The latter part of 1957 through the end of school year of 1959 were eventful times to say the least. As I indicated earlier, I missed most of the second grade due to illness. Years later, I questioned why the school didn’t provide me some kind of option for home study. I never got a satisfactory response to that question, so I dropped the issue. I know this may seem out of order, but I wanted to mention a practice that was peculiar to school systems in Arkansas during this time. Schools would break for a short period during the fall for crop harvest. During this time, children would be in the fields helping their families with harvesting the crops or working in some white farmers cotton fields for $3.00/100 pounds of cotton picked. I suppose the value of education was placed on hold for the local economy.
I don’t remember when, but at some point, during this time we moved to grandpa and Sweet’s little farm. I do remember my father moving a house that had been used as a grain storage facility to about three hundred feet or so behind grandpa’s house. Unlike when we lived across the way from Grandpa Ulysses and Grandma Katherine, this new place had no electricity. We used kerosine lamps for lighting. The place had a front screened porch, a large room considered to be a living room and a separate room for a kitchen. We had beds in the living room area, along with seating for spending time other than sleeping. It was during this time that I began to form a stronger connection with grandpa and Sweet. They had electricity and a radio. I remember spending lots of time at their place listening to the Lone Ranger, Amos and Andy and other popular radio shows. Grandpa loved listing to baseball games.
Images of running through grandpa’s fields and trapsing along behind him as he plowed with his mules are still fresh in my mind. As I said previously, I have no such images of spending time with my dad. My youngest brother William was born in November of 1958, giving my parents three sons, Larry, William, and me.
I suppose the fall of 1958 was going well for me in school. I think I finally got over repeating the second grade. It did seem, however, that the group with which I started elementary school was far off someplace doing things that third graders do.

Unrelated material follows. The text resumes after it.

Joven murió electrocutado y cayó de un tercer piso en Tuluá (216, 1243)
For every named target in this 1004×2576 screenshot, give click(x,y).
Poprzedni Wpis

The spring of 1959 was certainly eventful. There is one thing I do have an emotional response to even to this day. I remember playing in the yard one day. It must have been after school. Here’s where my memory gets cloudy. For some reason, I remember my mother being at grandpa’s house, out in their yard doing something. A pickup truck pulled up and shortly thereafter my mother gave out a loud cry. A few minutes later grandpa, Sweet and my mother sat me and Larry down to tell us that my father had been killed. He had been plowing in a rice field. When he proceeded to drive over a levy, the front wheels of the tractor flipped. The tractor landed on him, trapping him under its full weight. I was eight years old; Larry was three and William was still a baby. Although Grandpa Ulysses and Grandma Katherine had died before their youngest son, this was my first real emotional experience with death. At this age, I knew that death meant I would never see the person making the transition again in my lifetime. The Spring of 1959 was like the start of a new chapter in all our lives. My mother at twenty-six, was left with an eight-grade education and three sons to raise.
I’m old and blessed…hope you will be too.